Congratulations. Where are you and how did you get this news?

I’m in Italy. I got the news right after lunch. I checked my emails, and I turned to my son and I said, “Do you want to come to the Golden Globes?”

You’ve been nominated for Globes before, and you won the directing award for “Gravity.” But does it feel any different this time because this movie is so personal to you?

Well, it has been a very surprising ride because when you do something so specific, you don’t think that it’s really going to have this intense emotional response. What is very gratifying and very surprising is how in different places in the world, the emotional response is so strong to the film. And this makes me happy because it’s a reminder that the human experience is one and the same, that we are pretty much the same.

When we spoke at the Telluride Film Festival in September, the buzz around the movie was already strong and it’s only snowballed from there. Obviously it’s hard to tell for sure because Netflix doesn’t report box-office figures, but every indication is that the movie has been doing well in theaters. I know there have been specific issues like with exhibitors in Mexico, but in general have you been happy with the theatrical push?

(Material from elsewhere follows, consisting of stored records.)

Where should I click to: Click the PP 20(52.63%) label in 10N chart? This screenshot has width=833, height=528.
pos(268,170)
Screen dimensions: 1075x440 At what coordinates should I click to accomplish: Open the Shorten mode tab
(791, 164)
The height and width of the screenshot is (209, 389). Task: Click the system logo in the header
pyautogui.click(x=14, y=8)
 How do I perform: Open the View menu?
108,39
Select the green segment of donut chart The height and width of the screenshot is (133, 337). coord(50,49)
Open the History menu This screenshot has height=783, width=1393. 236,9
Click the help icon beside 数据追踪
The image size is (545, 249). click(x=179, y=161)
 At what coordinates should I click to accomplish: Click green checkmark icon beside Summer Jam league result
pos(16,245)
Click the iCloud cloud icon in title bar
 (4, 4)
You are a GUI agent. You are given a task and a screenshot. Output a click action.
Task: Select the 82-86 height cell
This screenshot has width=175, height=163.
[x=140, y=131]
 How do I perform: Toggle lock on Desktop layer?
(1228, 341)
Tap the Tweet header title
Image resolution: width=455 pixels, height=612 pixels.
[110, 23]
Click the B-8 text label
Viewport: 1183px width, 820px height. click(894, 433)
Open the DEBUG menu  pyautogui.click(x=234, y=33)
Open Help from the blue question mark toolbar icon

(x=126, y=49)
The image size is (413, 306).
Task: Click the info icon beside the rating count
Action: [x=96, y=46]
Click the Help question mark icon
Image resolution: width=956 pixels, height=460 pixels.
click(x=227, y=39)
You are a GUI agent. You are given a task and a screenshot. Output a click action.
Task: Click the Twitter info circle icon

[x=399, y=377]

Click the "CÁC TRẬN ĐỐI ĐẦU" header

Well, it’s been fantastic because I think I’m having a greater theatrical rollout than if I had gone with a quote-unquote “conventional” route. Remember that the film was not an easy sell. It’s a Mexican film in black-and-white and in Spanish. So it’s been so gratifying to hear all the reports of all these sold-out theaters both in the U.S. and in Mexico and now in Italy. And it’s exciting how in Mexico more and more independent theaters are joining to the circuit of wanting to release the film.

Are you getting box-office numbers from Netflix?

No, I don’t get the numbers, but it’s something similar because I get the reports from the people in charge of the theaters — not in terms of numbers, but just knowing the occupancy – and it’s been mostly 100%.

FULL COVERAGE: 2019 Golden Globe nominations »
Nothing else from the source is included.